# PAPER Special Section on VLSI Design and CAD Algorithms Clock Schedule Design for Minimum Realization Cost

Tomoyuki YODA<sup> $\dagger$ \*</sup>, Nonmember and Atsushi TAKAHASHI<sup> $\dagger$ </sup>, Regular Member

**SUMMARY** A semi-synchronous circuit is a circuit in which the clock is assumed to be distributed periodically to each individual register, though not necessarily to all registers simultaneously. In this paper, we propose an algorithm to achieve the target clock period by modifying a given target clock schedule as small as possible, where the realization cost of the target clock schedule is assumed to be minimum. The proposed algorithm iteratively improves a feasible clock schedule. The algorithm finds a set of registers that can reduce the cost by changing their clock timings with same amount, and changes the clock timing with optimal amount. Experiments show that the algorithm achieves the target clock period with fewer modifications.

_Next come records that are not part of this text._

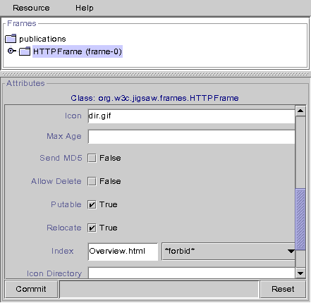Screen dimensions: 311x303
Task: Select the publications tree item label
Action: [x=42, y=39]
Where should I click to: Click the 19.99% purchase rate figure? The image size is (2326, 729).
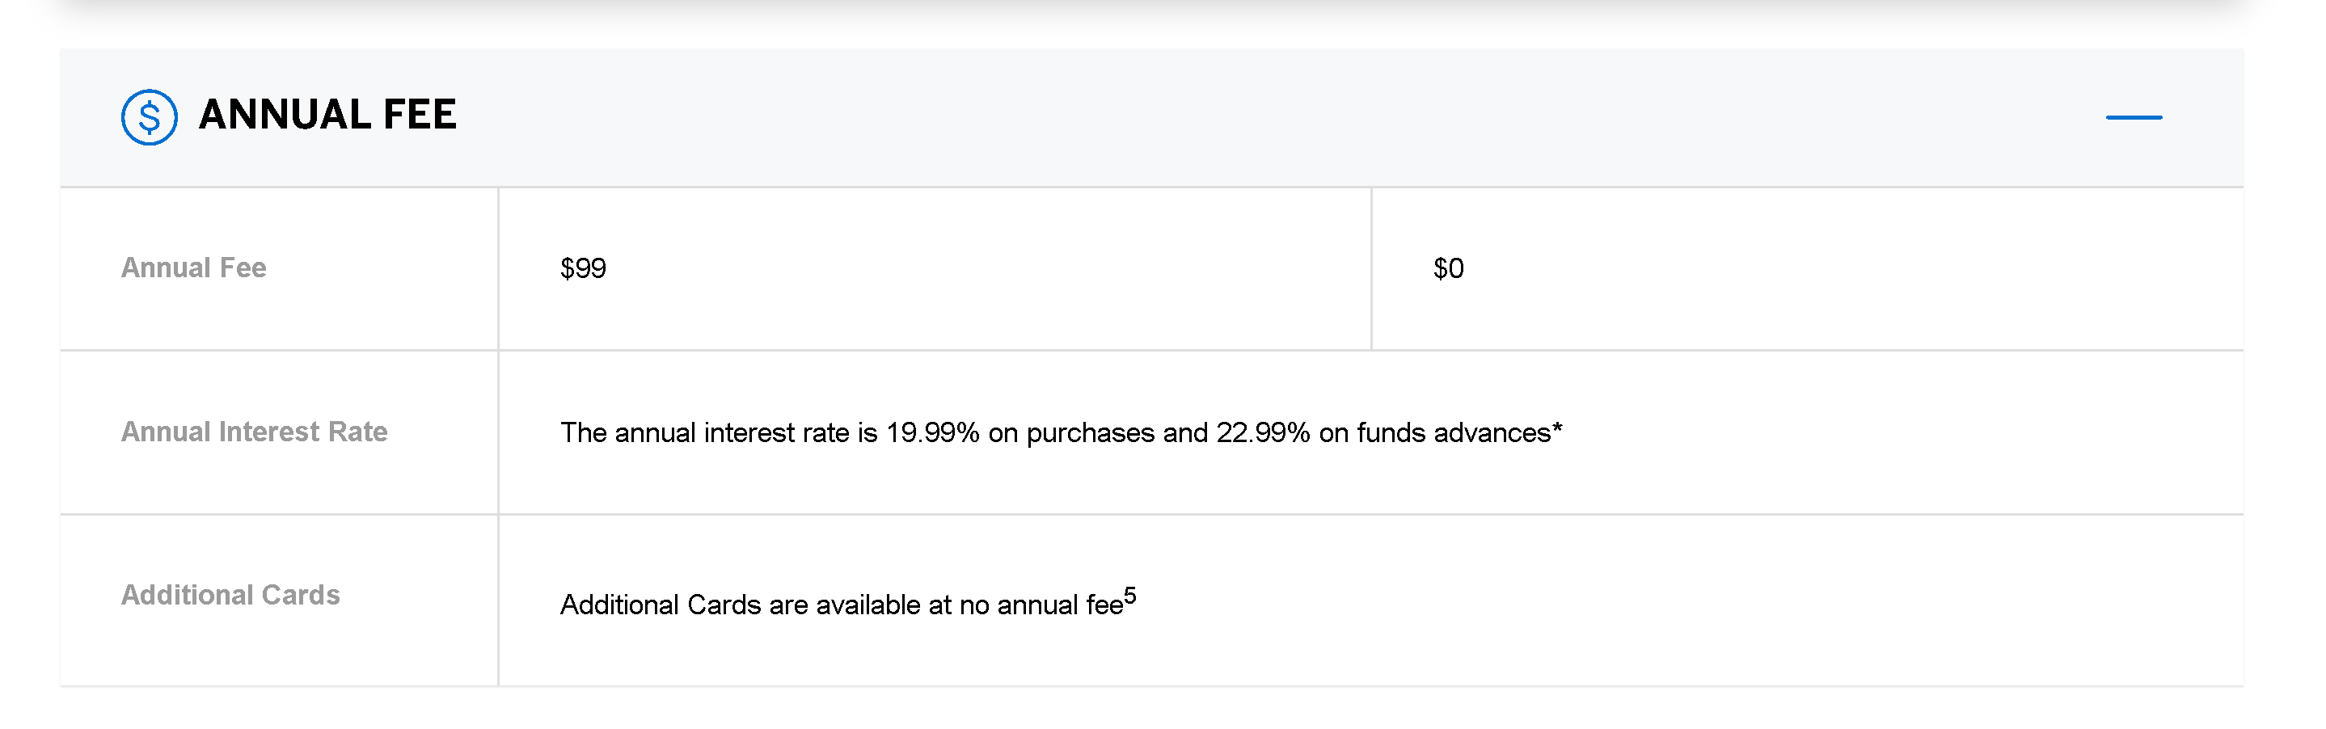point(932,433)
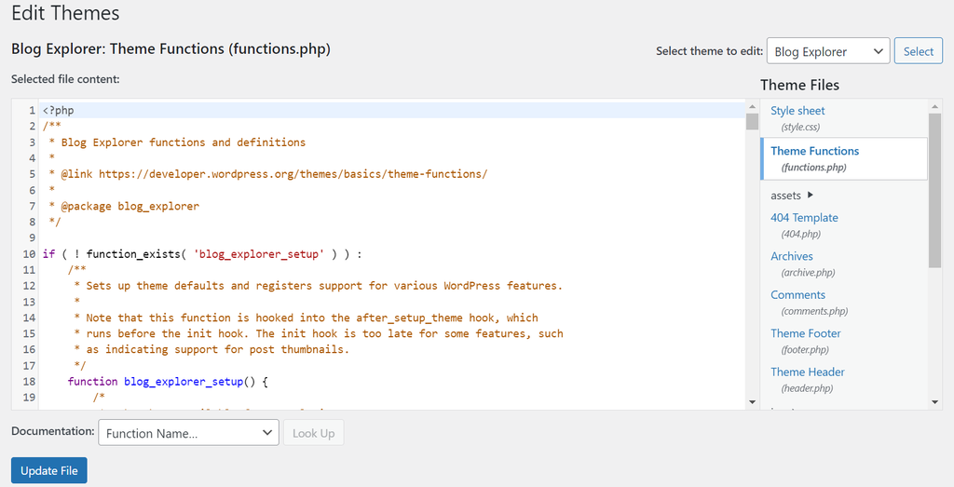
Task: Open the Select theme to edit dropdown
Action: 827,51
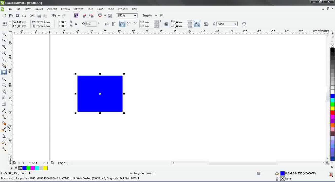Viewport: 335px width, 182px height.
Task: Select the Crop tool
Action: pos(4,47)
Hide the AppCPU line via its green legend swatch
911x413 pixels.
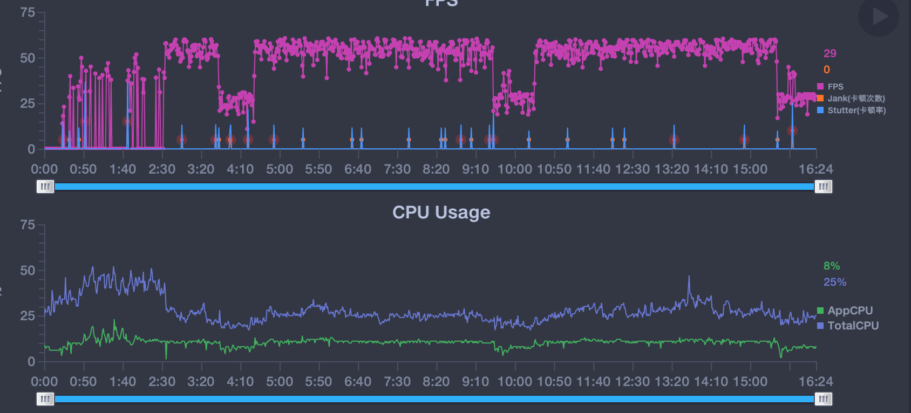(x=820, y=311)
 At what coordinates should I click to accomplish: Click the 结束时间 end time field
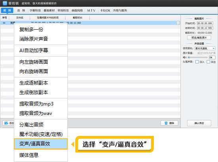pyautogui.click(x=205, y=28)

key words: semi-synchronous circuit, clock schedule, clock tree

#### 1. Introduction

A semi-synchronous circuit is a circuit in which the clock is assumed to be distributed periodically to each individual register, though not necessarily to all registers simultaneously. Among various objectives in the synthesis of high-performance circuits, the clock period minimization is the primal subject. For a given circuit with fixed signal propagation delays between registers, there exists a lower bound of the clock period in semi-synchronous framework which is usually smaller than the maximum signal delay between registers. This lower bound is achieved if the clock is distributed to each register at proper timing [4].

In designing a synchronous circuit, a target clock period is usually set. Even if the target clock period can be theoretically achieved for a given circuit in semisynchronous framework, a clock schedule must be realized in layout synthesis. It is shown that an arbitrary clock schedule can be realized by constructing a clock tree [3]. However, there are many clock schedules that achieve the target clock period, each of which has its own realization cost. Therefore, it is important to get a clock schedule that achieves the target clock period with a lower realization cost.

It is not easy to give a concrete definition of the realization cost of a clock schedule. The cost of a clock tree that realizes a clock schedule will consist of the wire length, the power consumption, and so on. However, it is difficult to find an optimal clock tree that realizes the clock schedule. Therefore, we adopt an assumption that the cost of a clock schedule is proportional to the difference from the *target clock schedule*. The target clock schedule is defined by a hypothetical optimal clock tree. The realization cost of a clock tree that realizes the clock schedule would be small if the difference between the clock schedule and the target clock schedule is small. If the target clock schedule achieves the target clock period, we could get a desired circuit by constructing the assumed optimal clock tree, if not, we should modify the target clock schedule to achieve the target clock period. The problem is to find a clock schedule that achieves the target clock period and that minimizes the difference from the target clock schedule.

In the clock driven layout methodology [5], a circuit layout is obtained by assuming an optimal clock tree. Then, a clock tree is constructed by using information of the layout. In this case, the target clock schedule will be the clock schedule defined by the assumed clock tree. The clock scheduling method to get the clock schedule in which the clock timing of each register is near to zero is proposed in [1]. The modification method of the clock tree to enhance the reliability of the circuit is proposed in [6].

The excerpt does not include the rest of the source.